Robert Hughes

Personal information
- Born: May 15, 1928 Bristow, Oklahoma, U.S.
- Died: June 11, 2024 (aged 96) Fort Worth, Texas, U.S.
- Coaching career: 1958–2005

Career history

Coaching
- 1958–1973: I.M. Terrell HS
- 1973–2005: Dunbar HS

Career highlights
- 5× Texas State champion (1963, 1965, 1967, 1993, 2003); Texas Basketball Hall of Fame inductee (2003); High School Basketball Hall of Fame inductee (2003); NHSCA National High School Coach of the Year (2003); Morgan Wootten Lifetime Achievement Award (2010); Texas Black Sports Hall of Fame (2010);

Career coaching record
- PVIL: 373–84 (.816)
- UIL: 960–163 (.855)
- Basketball Hall of Fame

= Robert Hughes (basketball) =

American basketball player-coach (1928–2024)

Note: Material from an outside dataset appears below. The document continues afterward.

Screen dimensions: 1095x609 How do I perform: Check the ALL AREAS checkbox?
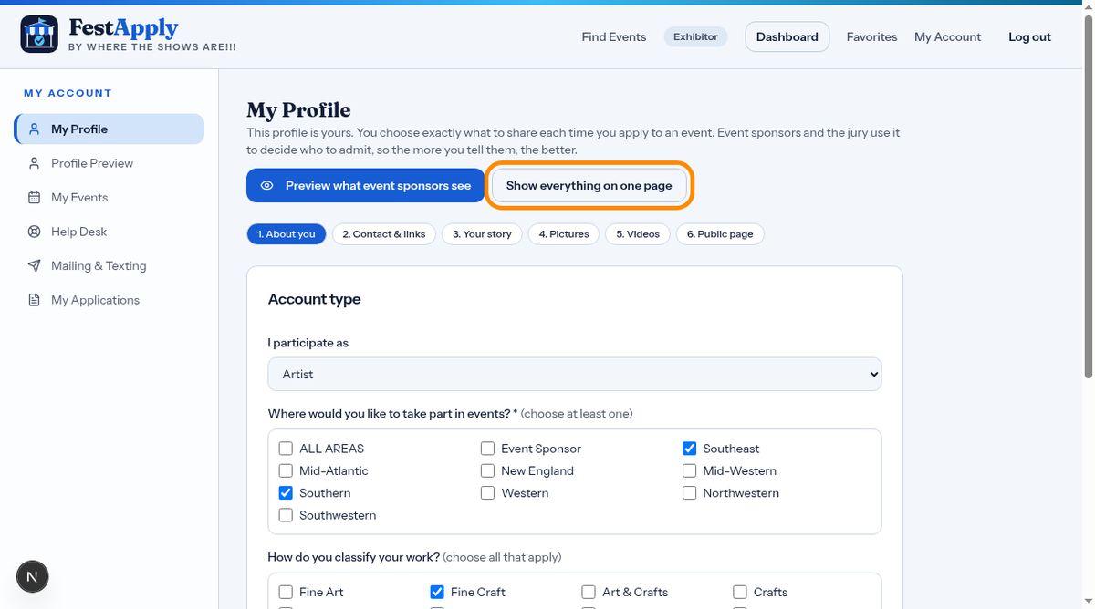[x=286, y=449]
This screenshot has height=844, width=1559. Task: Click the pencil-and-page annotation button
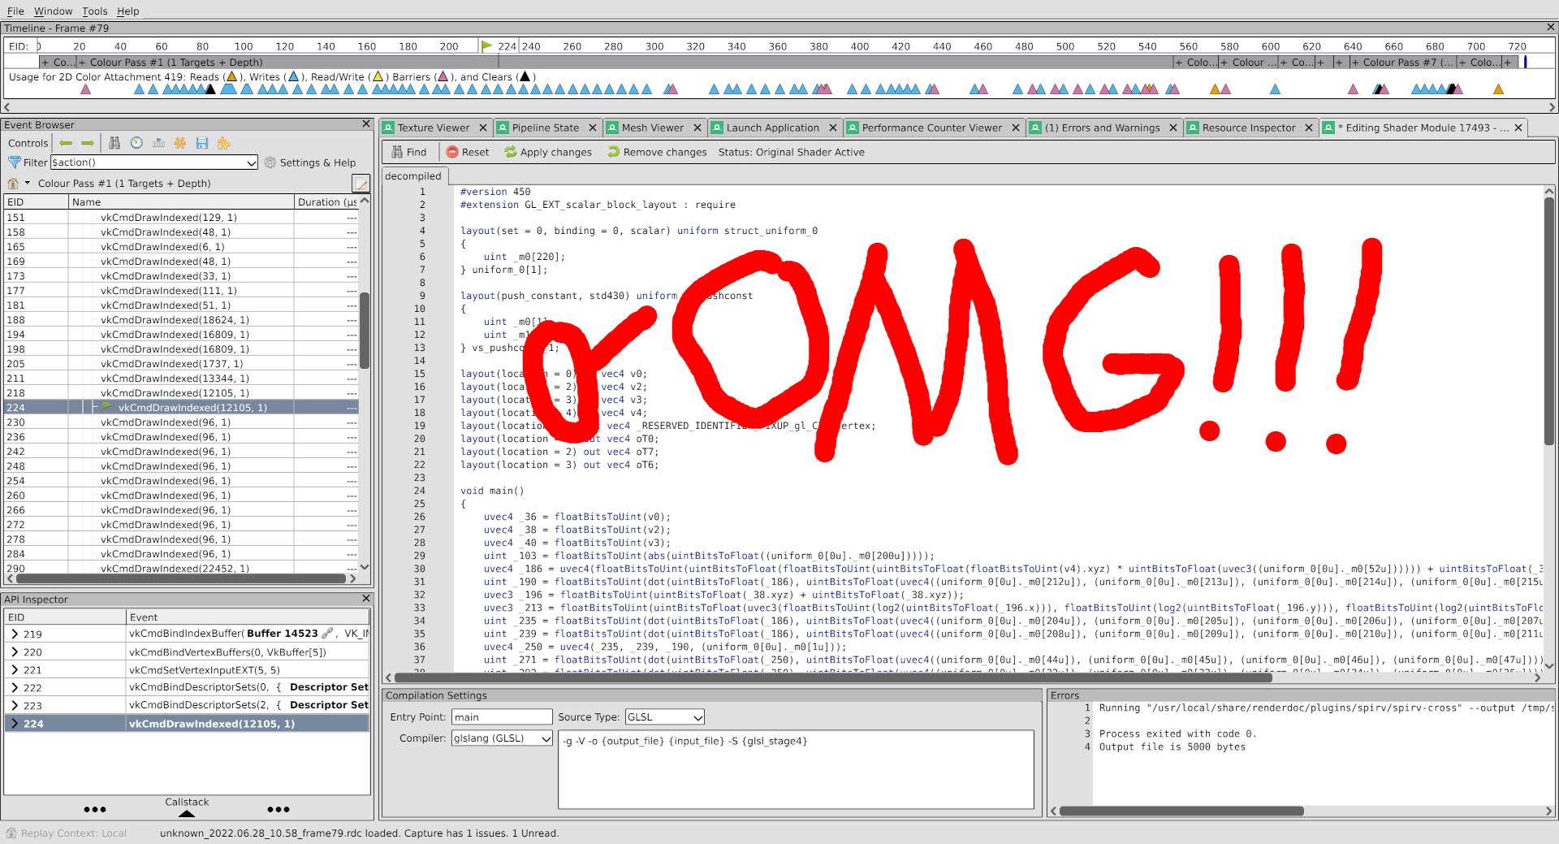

Robert Hughes Sr. (May 15, 1928 – June 11, 2024) was an American high school basketball coach. Hughes was the United States' all-time winningest high school basketball coach from February 11, 2003, to December 7, 2010, and as of June 2024, is the most successful boys' high school basketball coach in the United States with 1,333 wins. He was passed in wins by Leta Andrews of Granbury High School in Granbury, Texas, who compiled a national record 1,416 career victories in girls' high school basketball before retiring in 2014.

==Early life==
Hughes joined the Army after high school. At 6 ft 6 in, he was recruited for a special unit that just played basketball; it was the first integrated team Hughes ever played on. When he left the Army, Texas Southern University offered him a basketball scholarship. Playing for coach Edward H. Adams, Hughes was an All-American at Southern. He started playing for the barnstorming Harlem Magicians in 1954, and was selected by the Boston Celtics as a supplemental draft pick in the 1955 NBA draft, but he did not make the team. Hughes returned to the Magicians in 1955, and met his wife, Jacquelyne Johnson, while playing in a tournament in Memphis, but a ruptured Achilles tendon later that season forced him to give up playing basketball. He returned home to Oklahoma and attended the University of Tulsa, graduating in 1957.

==Coaching career==
Hughes was hired by Douglas Aircraft as a mechanic after graduating from Tulsa, and worked there until his former coach at Texas Southern called to ask if Hughes had ever considered coaching. Hughes was not initially interested, but Adams persisted and Hughes was hired at I. M. Terrell High School, in Fort Worth, Texas (an all-black high school) during segregation. Hughes led Terrell to three PVIL state championships and one runner up in the five years from 1963 to 1967.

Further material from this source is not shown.